→ INFORMATION GIVEN

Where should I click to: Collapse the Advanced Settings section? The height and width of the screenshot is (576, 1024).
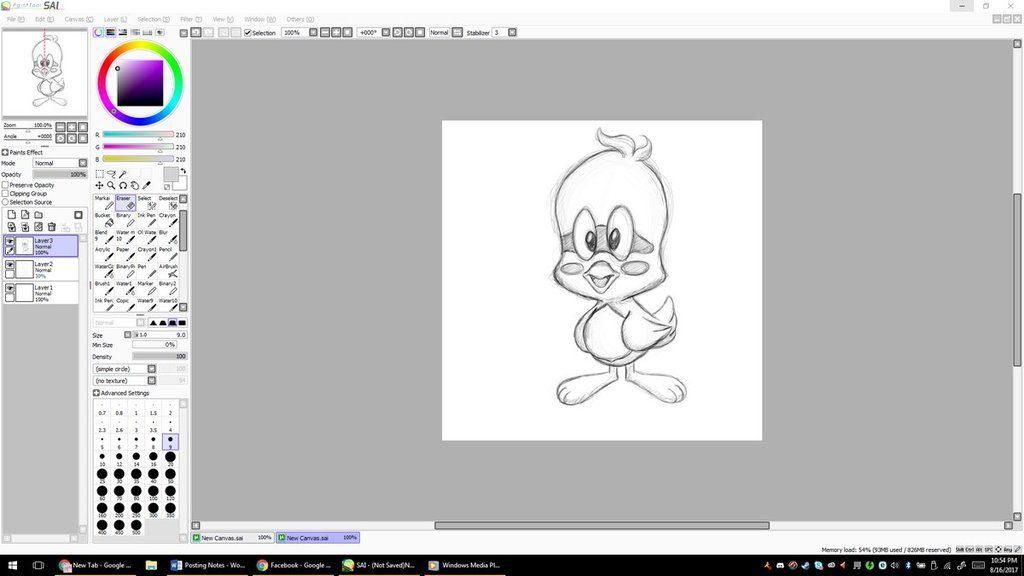coord(96,393)
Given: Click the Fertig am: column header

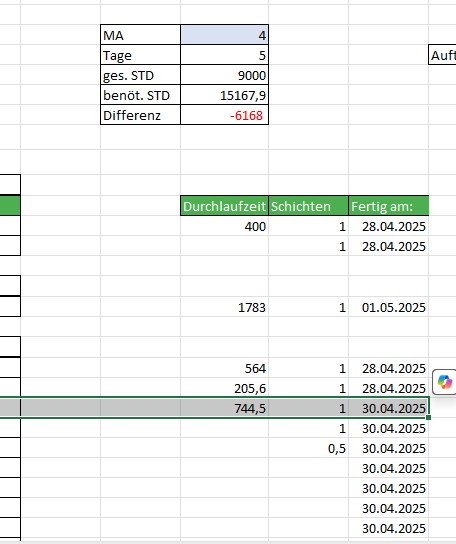Looking at the screenshot, I should [x=389, y=206].
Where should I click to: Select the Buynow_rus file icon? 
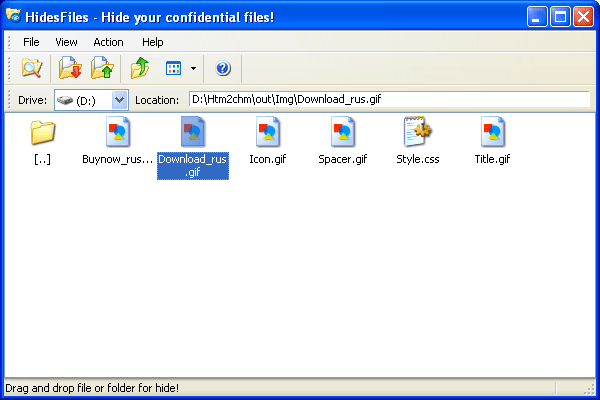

→ WORK INSTRUCTIONS
Pictures are to be omitted from the copy. Reproduce exactly, and only, the lines from the one containing "Given: Click the Fertig am: column header" to the end of the listing above.

→ RESPONSE TO THE EXERCISE
Given: Click the Fertig am: column header

Looking at the screenshot, I should [x=389, y=206].
Where should I click to: Select the Buynow_rus file icon? 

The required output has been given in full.